## Consigne
D'après l'extrait sur le cinéma dit « léger », de quel ouvrage Christophe Bier est-il l'auteur ?

## Extrait à lire
- - -

Et qui dit explicite dit explications et par conséquent quelques beaux esprits. En égrenant les souvenirs, les anecdotes et les analyses de quelques exégètes – de Jean-François Rauger (Cinémathèque Française, dont la curiosité va bien chercher davantage dans le cinéma de genre, le bis, le bizarre, que dans les œuvres complètes d’Eisenstein) à Christophe Bier (auteur d’un « Dictionnaire des longs métrages français érotiques »), en passant par Christian Libert (distributeur, Blue One, qui veille sur le destin de tous les films de Brigitte Lahaie), Yannick Perrin (réalisateur, auteur notamment des « Majorettes », version hilarante et délurée de « Certains l’aiment chaud »), Fred Coppula (producteur, JTC, qui initia, entre autres avec « La soirée de connes », une série de pastiches des grands succès du cinéma) ou Michel Reilhac (directeur d’Arte France Cinéma et collectionneur passionné des incunables – comme diraient les bibliophiles – du cinéma coquin) – nous verrons que ce cinéma dit « léger » est souvent plus drôle qu’il n’y paraît : autrement dit, qu’il sollicite autant l’esprit que la chair et qu’en matière d’humour il lui arrive d’égaler Guitry ou Mocky.

- - -

## Données fournies
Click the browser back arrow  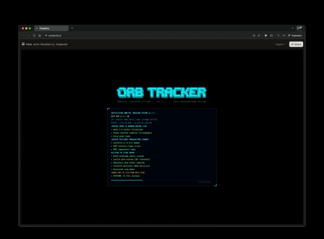coord(23,36)
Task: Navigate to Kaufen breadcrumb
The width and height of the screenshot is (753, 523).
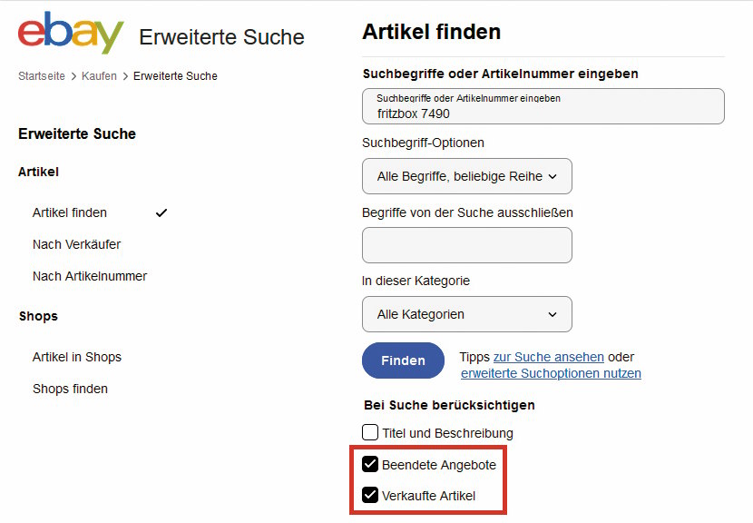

- - -

## Corrigé
Il est l'auteur d'un « Dictionnaire des longs métrages français érotiques ».